Why Bootstrap K3s with K3sup?

Setting up a Kubernetes cluster traditionally requires complex configuration management tools, extensive YAML files, and hours of troubleshooting. K3sup (pronounced "ketchup") eliminates this friction by automating K3s deployment over SSH in under 60 seconds.

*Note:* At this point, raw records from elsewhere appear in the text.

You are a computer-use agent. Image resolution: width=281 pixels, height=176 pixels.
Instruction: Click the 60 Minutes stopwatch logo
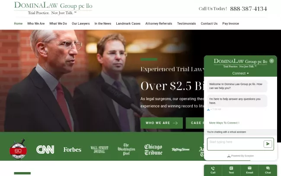pyautogui.click(x=18, y=149)
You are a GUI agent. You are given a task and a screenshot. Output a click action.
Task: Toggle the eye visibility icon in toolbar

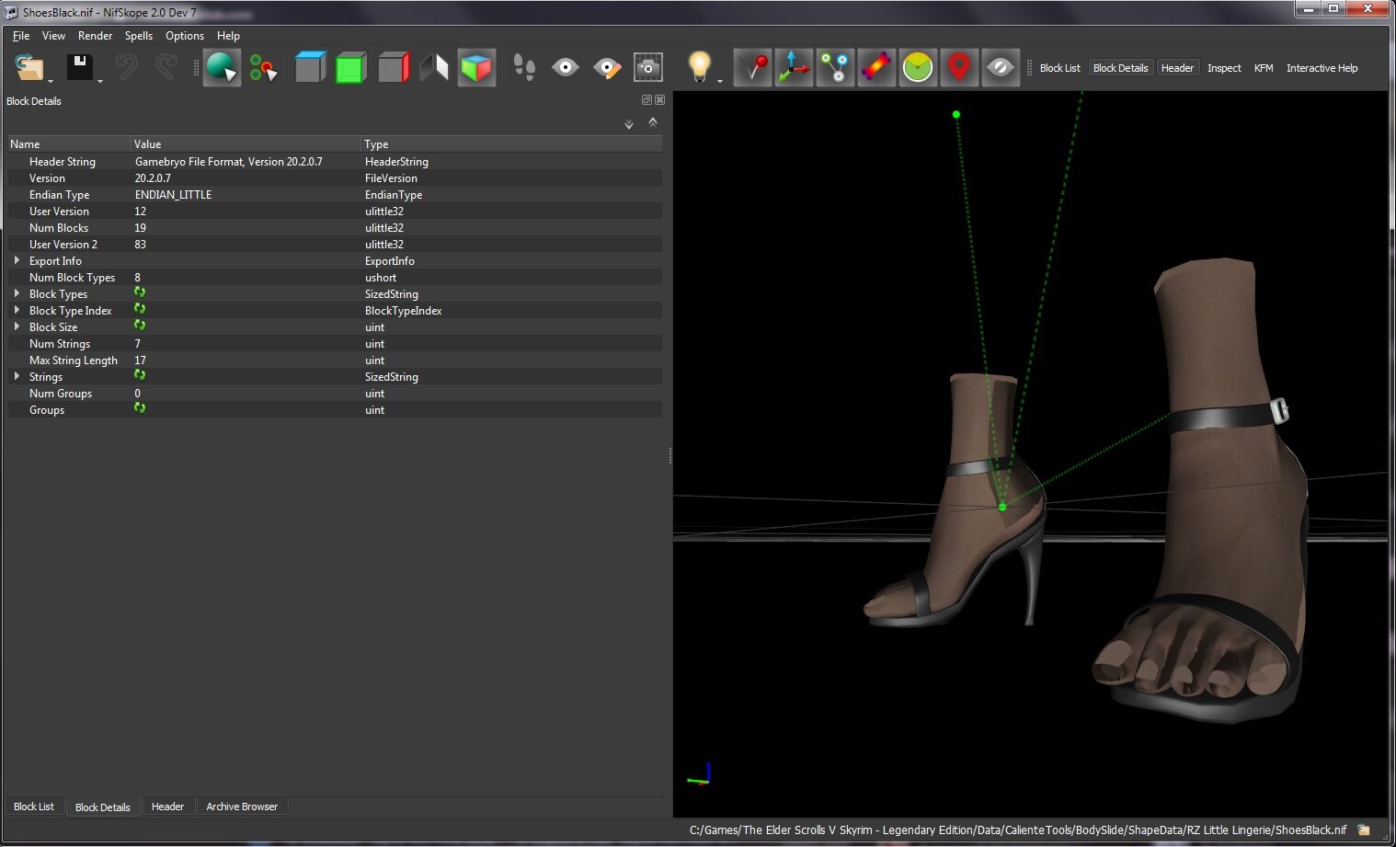pyautogui.click(x=566, y=68)
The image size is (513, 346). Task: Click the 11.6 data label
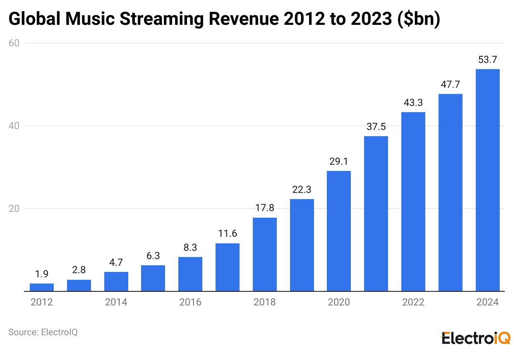(227, 234)
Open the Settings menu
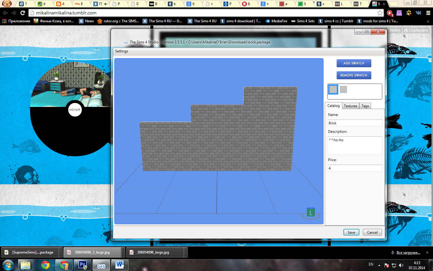 (x=121, y=51)
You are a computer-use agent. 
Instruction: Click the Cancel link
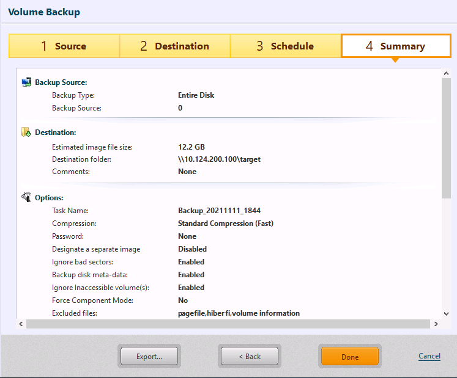(x=429, y=356)
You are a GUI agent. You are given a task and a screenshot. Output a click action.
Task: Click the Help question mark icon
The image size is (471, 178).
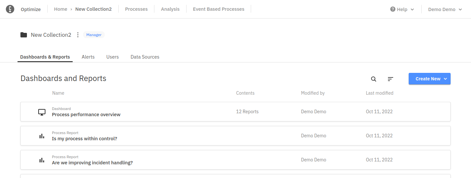[393, 9]
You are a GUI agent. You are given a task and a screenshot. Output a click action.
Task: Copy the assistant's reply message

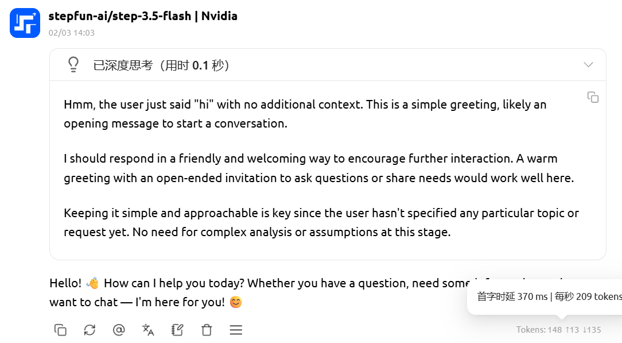click(x=60, y=330)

Unlike heavyweight Kubernetes distributions, K3s is a lightweight, production-ready Kubernetes distribution optimized for edge computing and resource-constrained environments. K3sup removes the remaining barrier: the installation process itself.

Perfect for:

• DevOps engineers provisioning multiple edge nodes
• Developers testing Kubernetes locally on VMs
• Teams deploying to bare metal or cloud VMs
• Raspberry Pi and ARM-based clusters
• Rapid prototyping without container orchestration overhead

Pre-requisites and Setup

Before you begin, ensure you have:

1. SSH access to your target Linux host (Ubuntu, Debian, CentOS, or any systemd-based distro)
2. K3sup binary installed on your local machine
3. kubectl (optional, but recommended for cluster management)
4. A target VM or physical machine with at least 512MB RAM (1GB+ recommended)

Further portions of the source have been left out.